Consignes:
a – Indiquez si chacune des affirmations suivantes concorde avec le texte sur le cinéma des années 60-70, en répondant par oui ou par non et en citant à l'identique les mots du texte qui tranchent. (i) Gabin, Delon et Ventura sont eux-mêmes avant d'être le personnage qu'ils jouent. (ii) André a dû se faire violence pour être à l'aise devant une caméra. (iii) Selon la phrase citée, le gentleman et l'escroc appartiennent à une même classe.
b – Reprenez le texte sur le cinéma des années 60-70 après sa dernière phrase et poursuivez-le.

Texte extrait:
%%
Années 60-70 : faire son cinéma en restant soi-même

               
Certains deviennent acteurs après avoir appris le métier, d'autres n'ont pas ce mal, ils se contentent de glisser leur personnalité dans différents rôles. Gabin, Delon, Ventura sont eux mêmes avant d'être le personnage qu'ils jouent, on appelle ça le charisme, on appelle ça être acteur né.

A sa manière, André n'aura pas non plus à se forcer pour être à l'aise devant une caméra puisqu'il jouera presque toujours son propre rôle."Le gentleman, l'aventurier, le prêtre et l'escroc n'appartiennent à aucune classe, ils s'accommodent aussi bien de l'étiquette des cours que du sans gêne des rustres". Cette phrase lui va comme un gant de cuir noir.
%%
Enregistrements conservés:
%%
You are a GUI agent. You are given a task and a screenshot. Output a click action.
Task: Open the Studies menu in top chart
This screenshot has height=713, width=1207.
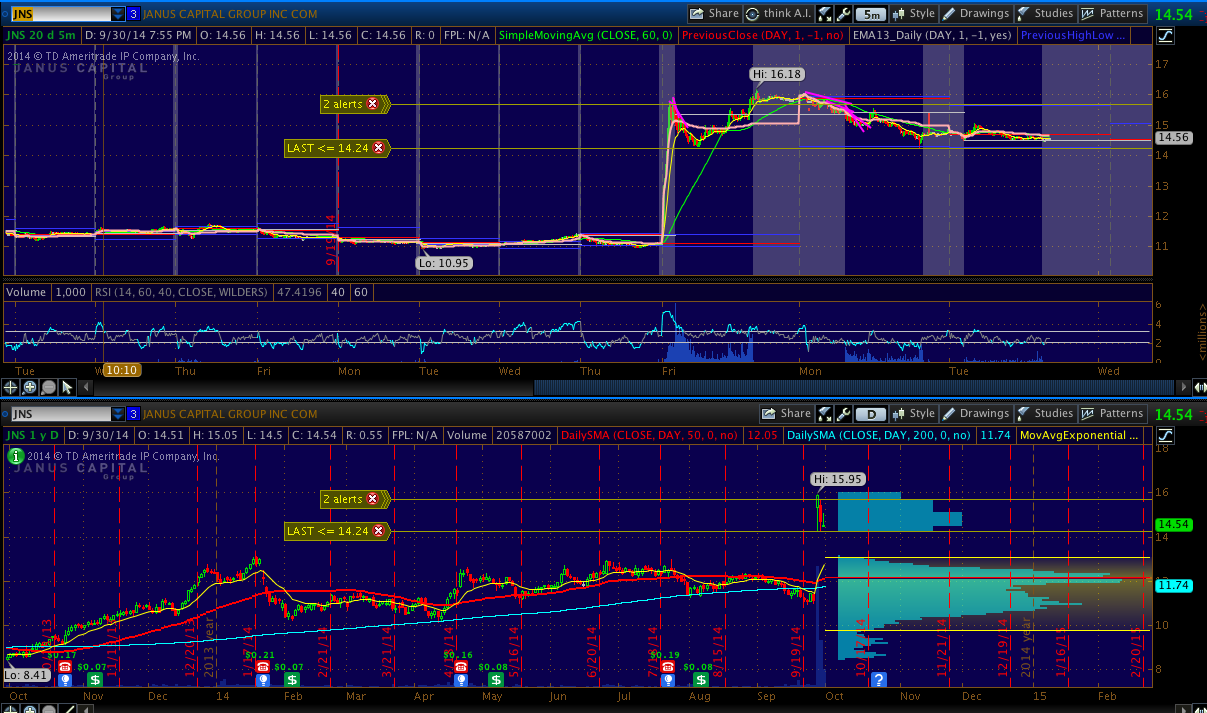point(1044,14)
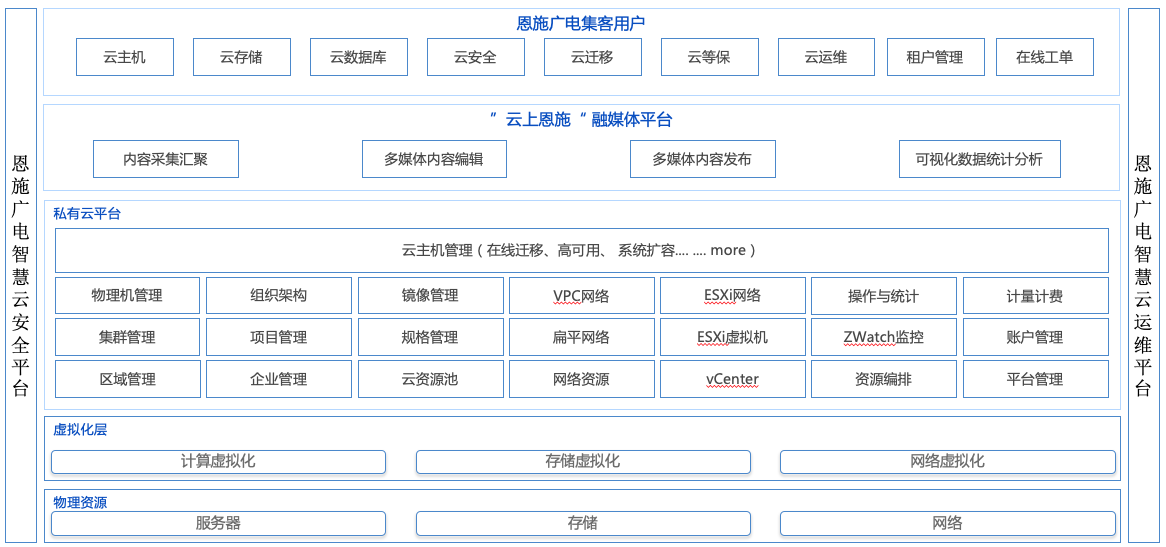
Task: Click the 云安全 service box
Action: click(x=475, y=57)
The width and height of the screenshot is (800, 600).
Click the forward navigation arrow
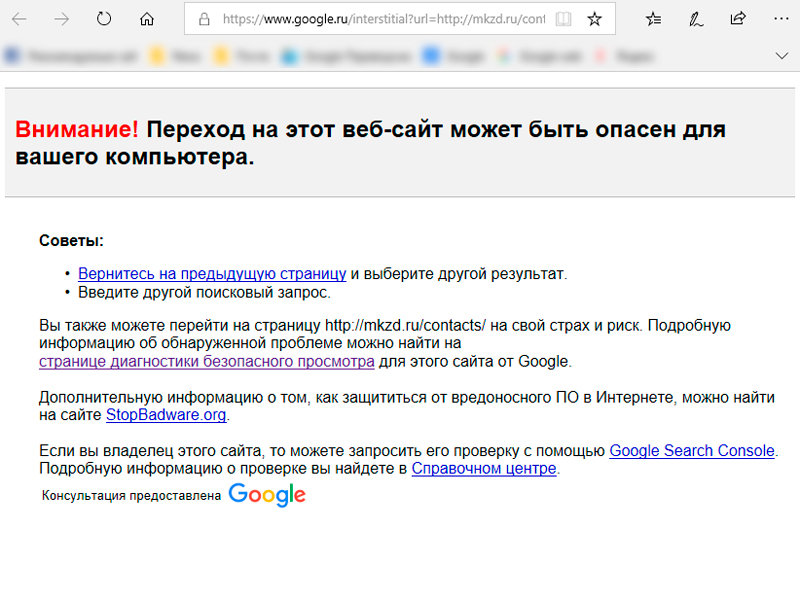[x=62, y=19]
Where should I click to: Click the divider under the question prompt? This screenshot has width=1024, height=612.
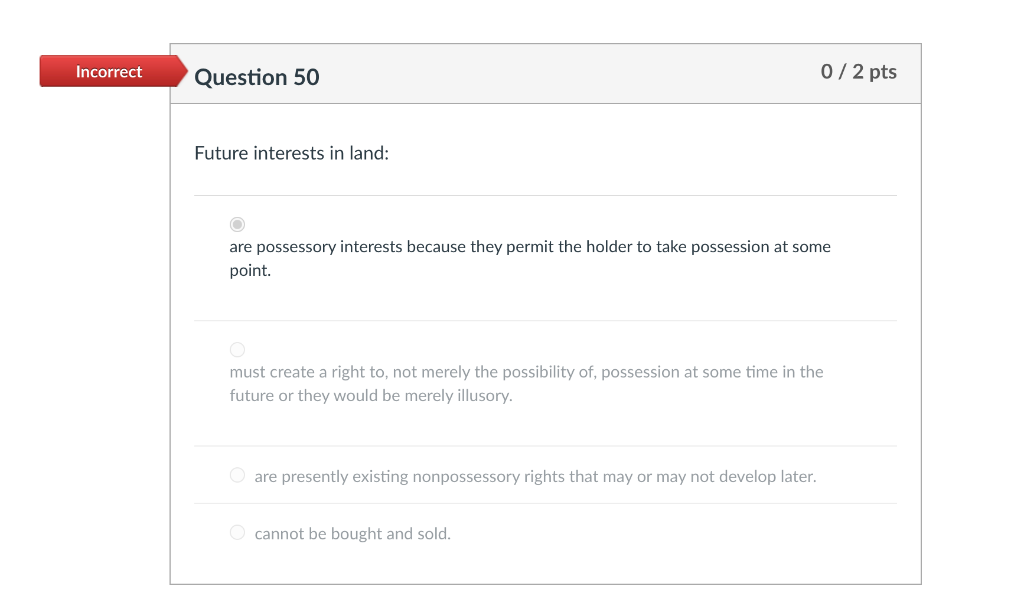(545, 195)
%%
Réponses par consigne:
a –
(i) Oui : « Gabin, Delon, Ventura sont eux mêmes avant d'être le personnage qu'ils jouent »
(ii) Non : « André n'aura pas non plus à se forcer pour être à l'aise devant une caméra »
(iii) Non : « Le gentleman, l'aventurier, le prêtre et l'escroc n'appartiennent à aucune classe »

b –
C’est sur le tard, à 44 ans qu’il fait sa première apparition au cinéma, dans un film dont la vedette est une star montante de la chanson française : « D’où viens tu Johnny ? ». André y est un patron de boite de nuit un brin trafiquant, pas totalement un rôle de composition d’après Noel Howard, le réalisateur.

On le reverra également dans le film "Un idiot à Paris", où il incarne un chauffeur de taxi plus vrai que nature.

Un sympathique coup d’essai qui ne sera transformé que 3 ans plus tard, lorsqu’ il reçoit un coup de fil de Michel Audiard, ami avec lequel il partage depuis longtemps la passion du cyclisme, le goût pour la bonne bouffe et le sens des formules à l’emporte pièce. Michel tourne un film sur la côte d’Azur, il lui manque un acteur pour un rôle de truand et il a naturellement pensé à son pote André, qui ne se fait pas proposer 2 fois le voyage pour aller retrouver Lino Ventura, Michel Constantin, Mireille Darc et Jean Lefèvre qui jouent dans ce qui reste un des meilleurs films de Georges Lautner : « Ne nous fâchons pas ».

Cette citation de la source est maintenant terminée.